Data extract Start Marker
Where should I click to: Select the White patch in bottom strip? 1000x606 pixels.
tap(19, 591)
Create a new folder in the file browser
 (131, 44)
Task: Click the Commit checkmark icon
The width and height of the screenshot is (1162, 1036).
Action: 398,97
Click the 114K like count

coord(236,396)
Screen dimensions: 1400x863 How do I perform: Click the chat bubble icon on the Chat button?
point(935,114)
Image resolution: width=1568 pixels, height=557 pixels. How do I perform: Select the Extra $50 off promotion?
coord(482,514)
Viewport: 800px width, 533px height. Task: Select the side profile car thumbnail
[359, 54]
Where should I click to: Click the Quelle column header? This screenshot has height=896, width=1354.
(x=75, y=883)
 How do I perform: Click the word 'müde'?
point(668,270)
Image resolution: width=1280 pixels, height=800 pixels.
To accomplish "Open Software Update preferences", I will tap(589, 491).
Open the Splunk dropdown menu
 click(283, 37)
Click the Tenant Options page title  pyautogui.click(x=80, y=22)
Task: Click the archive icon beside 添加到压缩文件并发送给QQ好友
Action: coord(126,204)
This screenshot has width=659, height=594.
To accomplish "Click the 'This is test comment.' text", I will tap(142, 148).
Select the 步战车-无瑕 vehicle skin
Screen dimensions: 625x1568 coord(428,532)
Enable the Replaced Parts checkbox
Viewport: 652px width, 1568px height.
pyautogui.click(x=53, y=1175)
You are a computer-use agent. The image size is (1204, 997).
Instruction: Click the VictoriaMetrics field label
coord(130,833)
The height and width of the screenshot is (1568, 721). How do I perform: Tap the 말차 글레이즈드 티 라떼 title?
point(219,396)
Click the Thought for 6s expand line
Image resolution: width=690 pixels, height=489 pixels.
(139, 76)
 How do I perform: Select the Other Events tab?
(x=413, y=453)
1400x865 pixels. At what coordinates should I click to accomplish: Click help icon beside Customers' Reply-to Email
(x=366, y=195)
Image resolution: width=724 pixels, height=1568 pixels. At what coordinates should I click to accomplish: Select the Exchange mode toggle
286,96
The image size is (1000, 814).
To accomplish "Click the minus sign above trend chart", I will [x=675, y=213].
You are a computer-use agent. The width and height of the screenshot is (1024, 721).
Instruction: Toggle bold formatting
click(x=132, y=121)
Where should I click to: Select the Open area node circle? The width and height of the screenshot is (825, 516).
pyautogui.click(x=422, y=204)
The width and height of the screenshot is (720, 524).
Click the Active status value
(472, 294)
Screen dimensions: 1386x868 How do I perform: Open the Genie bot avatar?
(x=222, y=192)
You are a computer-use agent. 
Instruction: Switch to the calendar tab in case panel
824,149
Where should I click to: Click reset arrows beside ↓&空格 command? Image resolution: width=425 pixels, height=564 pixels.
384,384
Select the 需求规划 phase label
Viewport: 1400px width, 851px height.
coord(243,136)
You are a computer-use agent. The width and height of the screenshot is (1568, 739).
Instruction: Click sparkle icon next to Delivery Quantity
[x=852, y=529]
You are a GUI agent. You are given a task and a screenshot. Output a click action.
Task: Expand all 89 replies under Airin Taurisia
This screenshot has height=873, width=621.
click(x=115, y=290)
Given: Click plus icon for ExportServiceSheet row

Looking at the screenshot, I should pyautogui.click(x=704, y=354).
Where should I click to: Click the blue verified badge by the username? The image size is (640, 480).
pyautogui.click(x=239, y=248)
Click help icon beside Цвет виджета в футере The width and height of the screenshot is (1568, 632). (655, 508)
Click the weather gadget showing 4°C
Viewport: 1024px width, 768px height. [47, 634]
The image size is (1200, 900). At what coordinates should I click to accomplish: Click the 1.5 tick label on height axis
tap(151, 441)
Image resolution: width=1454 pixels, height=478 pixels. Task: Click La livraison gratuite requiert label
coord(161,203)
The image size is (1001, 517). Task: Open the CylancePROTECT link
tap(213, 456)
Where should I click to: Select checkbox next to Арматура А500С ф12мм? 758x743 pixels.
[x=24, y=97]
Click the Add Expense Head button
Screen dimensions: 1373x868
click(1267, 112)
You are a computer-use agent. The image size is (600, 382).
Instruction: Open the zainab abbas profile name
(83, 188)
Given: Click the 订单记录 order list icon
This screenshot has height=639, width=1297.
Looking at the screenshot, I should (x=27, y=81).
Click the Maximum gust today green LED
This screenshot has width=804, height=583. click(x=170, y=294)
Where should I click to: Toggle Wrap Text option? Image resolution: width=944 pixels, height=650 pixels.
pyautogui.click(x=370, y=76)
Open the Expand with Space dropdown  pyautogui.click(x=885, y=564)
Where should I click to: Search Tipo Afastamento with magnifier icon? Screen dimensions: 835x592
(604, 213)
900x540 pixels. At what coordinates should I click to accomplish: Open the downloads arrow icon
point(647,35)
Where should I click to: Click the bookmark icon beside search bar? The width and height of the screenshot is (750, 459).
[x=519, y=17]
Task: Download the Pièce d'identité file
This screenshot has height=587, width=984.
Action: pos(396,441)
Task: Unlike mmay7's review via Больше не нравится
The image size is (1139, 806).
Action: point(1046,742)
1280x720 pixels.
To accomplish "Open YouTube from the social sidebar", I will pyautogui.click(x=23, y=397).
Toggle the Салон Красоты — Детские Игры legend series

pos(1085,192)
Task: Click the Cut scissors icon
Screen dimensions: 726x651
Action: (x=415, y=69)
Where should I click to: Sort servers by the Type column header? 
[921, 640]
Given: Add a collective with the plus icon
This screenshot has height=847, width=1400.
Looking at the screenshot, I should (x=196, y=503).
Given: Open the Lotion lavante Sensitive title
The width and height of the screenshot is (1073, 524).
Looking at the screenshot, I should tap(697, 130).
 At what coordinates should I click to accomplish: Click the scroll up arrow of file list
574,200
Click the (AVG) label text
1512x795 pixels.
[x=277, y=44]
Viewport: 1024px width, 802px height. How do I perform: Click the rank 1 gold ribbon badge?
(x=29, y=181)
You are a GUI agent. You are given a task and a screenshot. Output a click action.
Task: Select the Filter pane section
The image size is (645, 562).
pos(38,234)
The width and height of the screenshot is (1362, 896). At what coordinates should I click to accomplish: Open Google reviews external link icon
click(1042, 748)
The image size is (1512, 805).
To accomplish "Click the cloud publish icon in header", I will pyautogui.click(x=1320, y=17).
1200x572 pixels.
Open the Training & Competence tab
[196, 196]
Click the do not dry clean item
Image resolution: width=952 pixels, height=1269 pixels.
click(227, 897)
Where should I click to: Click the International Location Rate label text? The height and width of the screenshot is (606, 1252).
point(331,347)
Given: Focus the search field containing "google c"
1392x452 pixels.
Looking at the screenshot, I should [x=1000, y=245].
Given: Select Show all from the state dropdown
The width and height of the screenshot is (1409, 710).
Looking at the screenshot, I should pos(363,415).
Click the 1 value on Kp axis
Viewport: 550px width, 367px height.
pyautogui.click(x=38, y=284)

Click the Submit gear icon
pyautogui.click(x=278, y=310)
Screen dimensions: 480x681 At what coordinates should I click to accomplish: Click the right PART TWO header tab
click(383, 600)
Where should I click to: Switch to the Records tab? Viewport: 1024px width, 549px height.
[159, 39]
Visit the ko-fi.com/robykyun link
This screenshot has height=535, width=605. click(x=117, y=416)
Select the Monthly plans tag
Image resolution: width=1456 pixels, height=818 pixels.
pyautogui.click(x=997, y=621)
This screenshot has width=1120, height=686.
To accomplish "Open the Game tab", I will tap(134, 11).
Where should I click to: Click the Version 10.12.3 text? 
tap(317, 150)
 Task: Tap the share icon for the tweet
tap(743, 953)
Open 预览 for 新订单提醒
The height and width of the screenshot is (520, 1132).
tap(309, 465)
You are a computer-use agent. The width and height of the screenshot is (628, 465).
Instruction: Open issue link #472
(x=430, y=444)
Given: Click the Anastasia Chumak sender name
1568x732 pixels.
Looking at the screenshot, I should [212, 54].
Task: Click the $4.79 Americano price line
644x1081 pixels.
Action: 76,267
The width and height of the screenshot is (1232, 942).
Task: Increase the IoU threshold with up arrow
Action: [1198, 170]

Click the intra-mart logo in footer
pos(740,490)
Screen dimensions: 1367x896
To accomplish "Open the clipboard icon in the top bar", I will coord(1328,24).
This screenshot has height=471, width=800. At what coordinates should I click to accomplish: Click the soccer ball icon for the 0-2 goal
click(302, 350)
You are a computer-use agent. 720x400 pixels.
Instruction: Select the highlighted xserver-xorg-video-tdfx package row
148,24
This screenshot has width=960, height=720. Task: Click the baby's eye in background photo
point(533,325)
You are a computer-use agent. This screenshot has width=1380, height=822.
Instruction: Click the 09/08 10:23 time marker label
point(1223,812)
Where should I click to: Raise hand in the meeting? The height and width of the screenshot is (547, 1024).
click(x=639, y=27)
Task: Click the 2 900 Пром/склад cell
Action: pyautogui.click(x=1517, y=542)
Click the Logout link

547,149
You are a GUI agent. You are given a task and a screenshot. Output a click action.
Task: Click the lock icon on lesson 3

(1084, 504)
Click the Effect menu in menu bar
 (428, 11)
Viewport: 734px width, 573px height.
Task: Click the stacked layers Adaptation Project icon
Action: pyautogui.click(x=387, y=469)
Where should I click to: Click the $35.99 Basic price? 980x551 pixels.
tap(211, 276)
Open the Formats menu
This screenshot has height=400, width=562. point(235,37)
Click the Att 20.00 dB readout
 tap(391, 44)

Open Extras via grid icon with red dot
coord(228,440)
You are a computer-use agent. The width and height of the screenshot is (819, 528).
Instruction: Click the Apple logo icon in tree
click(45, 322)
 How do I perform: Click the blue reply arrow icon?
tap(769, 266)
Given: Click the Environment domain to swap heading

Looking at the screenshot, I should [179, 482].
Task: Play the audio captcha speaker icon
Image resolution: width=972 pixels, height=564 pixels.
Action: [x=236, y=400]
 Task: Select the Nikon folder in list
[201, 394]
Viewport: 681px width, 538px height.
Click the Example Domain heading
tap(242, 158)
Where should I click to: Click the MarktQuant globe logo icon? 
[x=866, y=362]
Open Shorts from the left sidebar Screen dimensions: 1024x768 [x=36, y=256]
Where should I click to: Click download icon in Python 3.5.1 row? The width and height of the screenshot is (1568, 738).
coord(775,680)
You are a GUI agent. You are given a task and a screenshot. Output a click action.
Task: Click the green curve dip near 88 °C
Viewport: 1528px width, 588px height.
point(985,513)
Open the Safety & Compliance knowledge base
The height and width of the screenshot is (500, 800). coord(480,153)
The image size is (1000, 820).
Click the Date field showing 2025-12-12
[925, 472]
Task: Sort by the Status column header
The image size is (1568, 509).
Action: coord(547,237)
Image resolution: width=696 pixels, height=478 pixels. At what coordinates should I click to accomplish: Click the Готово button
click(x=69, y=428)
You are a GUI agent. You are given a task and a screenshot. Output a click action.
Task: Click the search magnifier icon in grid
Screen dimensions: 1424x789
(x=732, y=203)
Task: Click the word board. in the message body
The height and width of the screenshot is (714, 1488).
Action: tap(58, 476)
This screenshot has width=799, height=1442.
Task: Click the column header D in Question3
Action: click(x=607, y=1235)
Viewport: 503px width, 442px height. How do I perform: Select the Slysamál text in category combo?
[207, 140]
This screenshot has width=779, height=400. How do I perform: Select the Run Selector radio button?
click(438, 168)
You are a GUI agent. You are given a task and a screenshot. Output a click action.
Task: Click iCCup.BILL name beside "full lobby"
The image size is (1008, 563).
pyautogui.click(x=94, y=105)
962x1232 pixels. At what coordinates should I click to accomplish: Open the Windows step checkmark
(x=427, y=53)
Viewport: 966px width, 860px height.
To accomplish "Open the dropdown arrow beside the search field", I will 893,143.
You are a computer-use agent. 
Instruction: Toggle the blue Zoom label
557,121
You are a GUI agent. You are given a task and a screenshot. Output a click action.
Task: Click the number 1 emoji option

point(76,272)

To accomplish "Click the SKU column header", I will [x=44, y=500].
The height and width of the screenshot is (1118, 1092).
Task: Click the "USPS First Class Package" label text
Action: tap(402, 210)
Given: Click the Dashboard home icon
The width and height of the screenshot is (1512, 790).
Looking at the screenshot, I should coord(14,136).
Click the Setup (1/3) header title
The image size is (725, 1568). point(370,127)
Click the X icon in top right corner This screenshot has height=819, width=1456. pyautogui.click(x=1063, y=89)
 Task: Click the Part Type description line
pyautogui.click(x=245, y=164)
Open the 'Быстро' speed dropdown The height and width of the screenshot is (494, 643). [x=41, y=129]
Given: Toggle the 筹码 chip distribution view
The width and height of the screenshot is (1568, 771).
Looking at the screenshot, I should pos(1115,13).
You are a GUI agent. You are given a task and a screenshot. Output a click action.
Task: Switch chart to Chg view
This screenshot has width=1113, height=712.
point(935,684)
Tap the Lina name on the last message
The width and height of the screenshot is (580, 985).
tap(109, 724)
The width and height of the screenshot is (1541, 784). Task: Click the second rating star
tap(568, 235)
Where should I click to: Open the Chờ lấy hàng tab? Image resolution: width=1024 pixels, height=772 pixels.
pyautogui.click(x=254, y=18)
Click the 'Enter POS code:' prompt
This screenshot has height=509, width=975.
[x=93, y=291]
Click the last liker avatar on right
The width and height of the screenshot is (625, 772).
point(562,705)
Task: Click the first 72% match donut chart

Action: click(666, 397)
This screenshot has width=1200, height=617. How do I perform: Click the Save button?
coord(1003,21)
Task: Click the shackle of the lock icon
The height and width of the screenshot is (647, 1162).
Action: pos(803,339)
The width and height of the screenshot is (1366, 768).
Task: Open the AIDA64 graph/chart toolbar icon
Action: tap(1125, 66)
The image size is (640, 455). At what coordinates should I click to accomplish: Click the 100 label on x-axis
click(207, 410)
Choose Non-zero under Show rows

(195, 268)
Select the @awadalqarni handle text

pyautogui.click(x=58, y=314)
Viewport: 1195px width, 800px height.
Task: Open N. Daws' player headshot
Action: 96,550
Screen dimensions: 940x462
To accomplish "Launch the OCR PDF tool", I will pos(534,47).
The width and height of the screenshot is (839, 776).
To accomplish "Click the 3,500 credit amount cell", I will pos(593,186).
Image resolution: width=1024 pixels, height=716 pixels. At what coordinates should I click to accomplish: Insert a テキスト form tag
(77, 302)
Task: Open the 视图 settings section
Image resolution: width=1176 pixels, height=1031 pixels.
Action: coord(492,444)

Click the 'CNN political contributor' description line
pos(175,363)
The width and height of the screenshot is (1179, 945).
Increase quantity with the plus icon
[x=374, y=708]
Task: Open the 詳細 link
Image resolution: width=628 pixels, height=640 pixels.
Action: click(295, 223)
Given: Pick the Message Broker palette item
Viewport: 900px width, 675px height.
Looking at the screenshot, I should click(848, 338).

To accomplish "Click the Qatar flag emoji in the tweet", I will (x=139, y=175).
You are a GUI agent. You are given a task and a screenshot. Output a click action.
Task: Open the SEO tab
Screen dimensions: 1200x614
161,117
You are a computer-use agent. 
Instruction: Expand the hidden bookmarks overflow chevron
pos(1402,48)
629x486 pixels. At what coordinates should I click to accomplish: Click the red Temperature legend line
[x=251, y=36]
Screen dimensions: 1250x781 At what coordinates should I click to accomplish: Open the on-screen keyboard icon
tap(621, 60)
Data extract End Marker
Using the entries above, give the number of lines that include "sidebar", with no added words.

Solution to the exercise » 2